■ Opgave
Herhaal alstublieft de tekst hieronder over de bekendheid met de bijzondere bijstand, volledig en woord voor woord.

De overige aanvragers bijzondere bijstand
3.4.
De bekendheid met de bijzondere bijstand
De mogelijkheden van de vergoeding van bepaalde
kosten via de bijzondere bijstand komt altijd bij elk klantencontact met
medewerkers van de sector WIZ (intake, heronderzoek etc.) aan de orde. Ook is
bij de sector WIZ schriftelijke informatie verkrijgbaar over de mogelijkheden
van bijzondere bijstand.
Verder worden nieuwe regelingen op verschillende
manieren onder de aandacht gebracht. Zo wordt gebruik gemaakt van mailings en
posters. Nieuwe regelingen worden ook via de lokale media onder de aandacht
gebracht.

■ Gegevensdeel
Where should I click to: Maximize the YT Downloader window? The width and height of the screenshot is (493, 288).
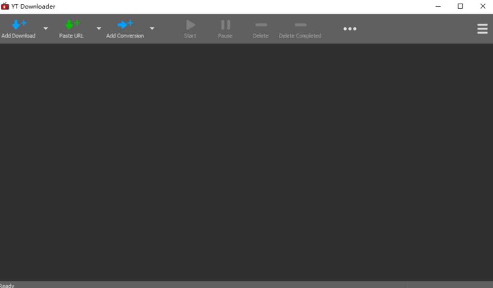[x=460, y=6]
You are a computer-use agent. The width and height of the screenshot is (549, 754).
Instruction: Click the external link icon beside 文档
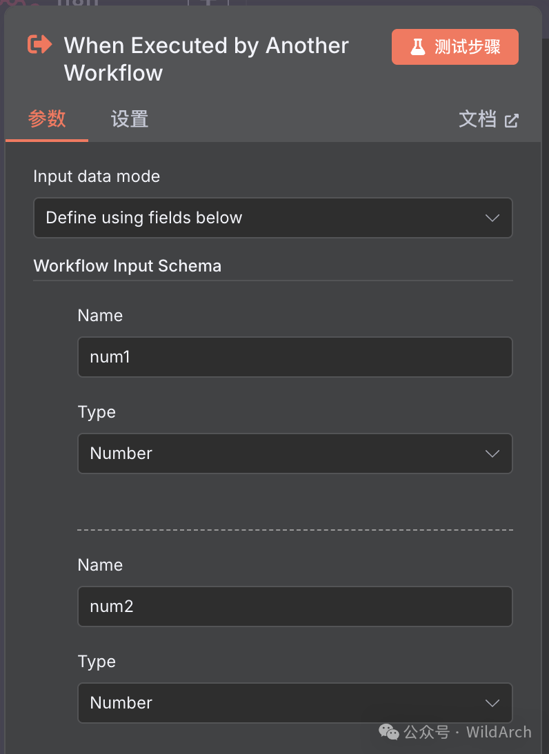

■ Juist antwoord
De overige aanvragers bijzondere bijstand
3.4.
De bekendheid met de bijzondere bijstand
De mogelijkheden van de vergoeding van bepaalde
kosten via de bijzondere bijstand komt altijd bij elk klantencontact met
medewerkers van de sector WIZ (intake, heronderzoek etc.) aan de orde. Ook is
bij de sector WIZ schriftelijke informatie verkrijgbaar over de mogelijkheden
van bijzondere bijstand.
Verder worden nieuwe regelingen op verschillende
manieren onder de aandacht gebracht. Zo wordt gebruik gemaakt van mailings en
posters. Nieuwe regelingen worden ook via de lokale media onder de aandacht
gebracht.